Though from time to time there are reports of links between the three centers of militant Islamist activity, evidence of tactical or strategic cooperation is thin. The drivers in all three cases appear to be local. These terrorist groups often try to identify with the international claims of al-Qaeda and the Islamic state, but other than borrowed rhetoric and symbols, it does not seem to amount to much.

The ACSS map also shows extensive Islamist activity in Algeria, Tunisia, Libya, and Egypt. Here, however, as in so many other areas, the Mediterranean littoral appears to be part of the Middle East, with little in common with sub-Saharan Africa. Al-Qaeda and the Islamic State are more international in their goals, and their activities in North Africa reflect and help shape what is happening in the Middle East.

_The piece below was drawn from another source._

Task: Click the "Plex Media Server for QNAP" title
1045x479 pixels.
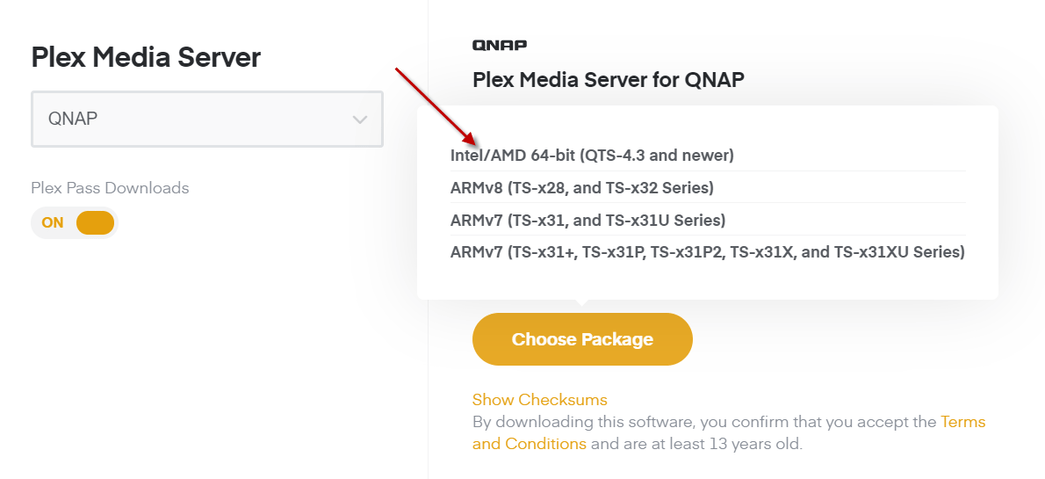Action: pos(608,80)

A question will be whether Islamist terrorism in the Mediterranean littoral will spill over into sub-Saharan Africa, and whether the limited exposure of sub-Saharan Islamist terrorism to al-Qaeda and the Islamic state will fundamentally transform them. Thus far, that has not happened, and sub-Saharan Islamist terrorism in Mali and the Lake Chad basin has attracted no recruits from outside the Sahel. Somalia, however, is different. Al-Shabaab has attracted fighters from among the Somali communities in the United States and elsewhere.